What is a fiduciary?
A fiduciary is required to act in the client’s best interests when providing investment advice for a fee or other compensation. Doctors, Lawyers, accountants can all be considered fiduciaries.
Aren’t financial advisors supposed to be acting with my best interests in mind?
It depends – some firms’ may select investments which might be more expensive – even if there are less expensive alternatives – as long as they meet “suitability” requirements. However, fiduciaries, such as SimpliFi, must act in the client’s best interest.
Why are people opposed to the rule?
Some in the financial industry complain the rule is too complex and too costly for brokers. They claim it may force firms to abandon smaller clients and/or limit the services they provide.
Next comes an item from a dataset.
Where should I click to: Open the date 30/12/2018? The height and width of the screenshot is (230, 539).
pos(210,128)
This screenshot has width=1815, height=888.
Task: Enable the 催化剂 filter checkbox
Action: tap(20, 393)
Another argument against the rule is that it would limit the investment choices available to retirees, unduly favoring lower cost investment options. Opponents argue that the rule needs to be re-written to be more flexible.
Does the DOL Fiduciary Rule go far enough?
The Fiduciary Rule only applies to retirement accounts. The rule, if enacted, will not apply to non-retirement accounts. Imagine your veterinarian working in best interests of cats, but not dogs. SimpliFi acts as a fiduciary for all client accounts- retirement and non-retirement.